Burn-out, suicide altruiste, dépression ? L’enquête sur le drame familial de Pouzauges, en Vendée, se poursuit. Lors d’une conférence de presse, ce vendredi, le procureur de la République de La Roche-sur-Yon, a indiqué que le Dr Emmanuel Bécaud, 35 ans, était sous antidépresseur au moment du drame. Les analyses toxicologiques montrent en effet la présence de sertraline à dosage thérapeutique, sans qu’il y ait eu « surmédication » ni « consommation excessive », a-t-il précisé.
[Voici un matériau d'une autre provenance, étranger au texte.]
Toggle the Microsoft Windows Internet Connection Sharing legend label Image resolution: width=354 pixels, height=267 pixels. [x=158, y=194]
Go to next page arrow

Les enquêteurs ne veulent pas se prononcer sur l’influence possible du médicament. C’est « l’une des hypothèses », selon le procureur – dans ce cas, a-t-il estimé, « le débat ne serait plus judiciaire mais sociétal » ; d’autres pistes sont suivies, comme celles du suicide altruiste ou du surmenage, la thèse du crime passionnel ayant été exclu.

Le généraliste, décrit comme très dévoué à ses patients, exerçant dans un canton qui compte seulement un médecin pour 1 368 habitants, avait montré des troubles dans les jours précédant le drame. Le 26 mai, il avait pris un premier antidépresseur mais, pris de démangeaisons, en avait changé pour la sertraline. Selon le grand-père maternel, qui a découvert les corps, le médecin « était fatigué, il travaillait trop ». « Son métier l’a tué, il voulait trop bien faire. »
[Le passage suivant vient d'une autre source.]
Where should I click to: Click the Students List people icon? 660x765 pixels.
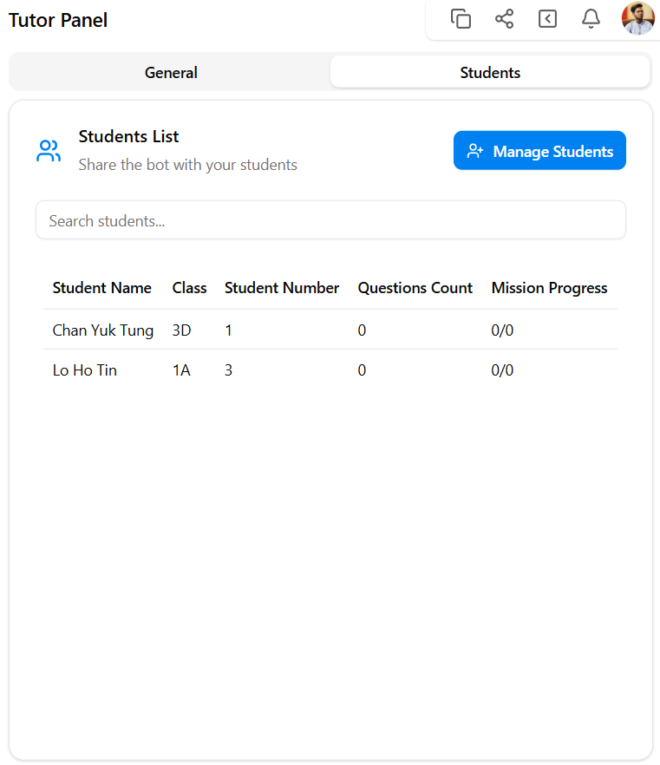pyautogui.click(x=49, y=151)
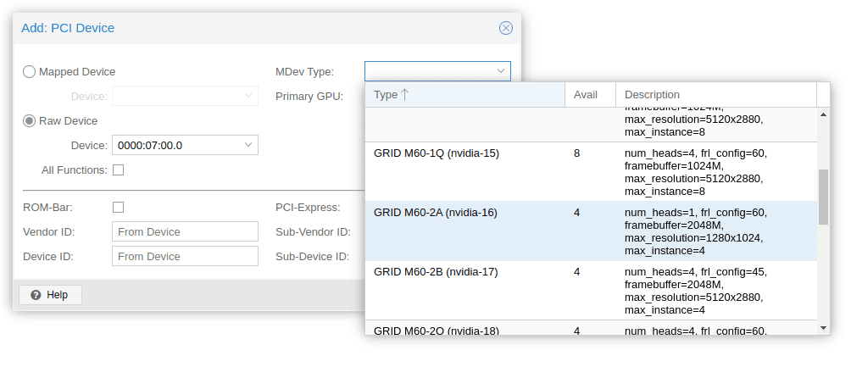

° Le point de vue d’un psychiatre

Lorsqu’on évoque le passage à l’acte au cours de la prise d’un traitement antidépresseur, comme s’en emparent les médias dans le cas du Dr Bécaud, « le principal déterminant est la dépression elle-même, explique le Pr Michel Lejoyeux (CHU Bichat-Claude Bernard et Maison Blanche, Paris). Et le pire serait de ne pas la traiter, puisqu’un nombre important de passages à l’acte est la conséquence d’une dépression non traitée. »

Dans « quelques cas, tout à fait exceptionnels, des effets paradoxaux peuvent certes survenir, mais les données les plus robustes sur ce sujet portent essentiellement sur les sujets jeunes. D’ailleurs, la prescription d’antidépresseurs est déconseillée avant l’âge de 18 ans, sauf dans les troubles obsessionnels compulsifs. » Des états d’excitation de désinhibition peuvent se voir également avec d’autres thérapeutiques que les antidépresseurs.
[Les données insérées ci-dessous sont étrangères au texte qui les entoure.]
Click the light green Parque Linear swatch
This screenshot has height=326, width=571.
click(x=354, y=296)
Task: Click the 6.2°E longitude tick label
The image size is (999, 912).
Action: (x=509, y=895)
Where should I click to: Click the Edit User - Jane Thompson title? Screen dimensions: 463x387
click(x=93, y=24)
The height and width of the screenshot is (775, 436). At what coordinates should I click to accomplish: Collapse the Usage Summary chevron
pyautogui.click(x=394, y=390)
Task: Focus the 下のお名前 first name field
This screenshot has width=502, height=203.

Il convient d’ajouter qu’il existe une fenêtre d’absence d’activité thérapeutique d’une à quelques semaines au cours de laquelle le patient ne peut être considéré comme sorti de la dépression. Pendant cette période d’installation de l’efficacité du traitement, « peuvent survenir des conduites suicidaires ou des suicides altruistes ». Le suicide altruiste, qui pourrait être évoqué dans le cas du Dr Bécaud, se définit comme « un trouble du comportement du déprimé. Il trouve le monde tellement mauvais qu’il pense devoir en libérer son entourage en l’éliminant. »

Quant à éviter le passage à l’acte, le Pr Lejoyeux se montre péremptoire : « Il n’existe aucun traitement susceptible d’empêcher la levée de l’inhibition ». Dans une dépression authentique, la première mesure consiste à revoir le patient régulièrement, « il ne faut pas attendre plus d’une semaine à partir de l’instauration du traitement ». S’il existe un doute sur un risque suicidaire, l’antidépresseur doit être commencé en milieu hospitalier.

L’association à un anxiolytique telle qu’elle était pratiquée voici quelques années n’est plus de mise. Un changement de pratique qui fait suite à une demande des psychiatres. Il a en effet été suggéré que les anxiolytiques pouvaient, parfois, majorer la désinhibition. La monothérapie antidépressive demeure la règle. « Mais le traitement de la dépression ne se résume pas à un médicament, la psychothérapie en fait partie intégrante. »

* Le Pr Michel Lejoyeux est l’auteur des « Secrets de nos comportements », éditions Plon.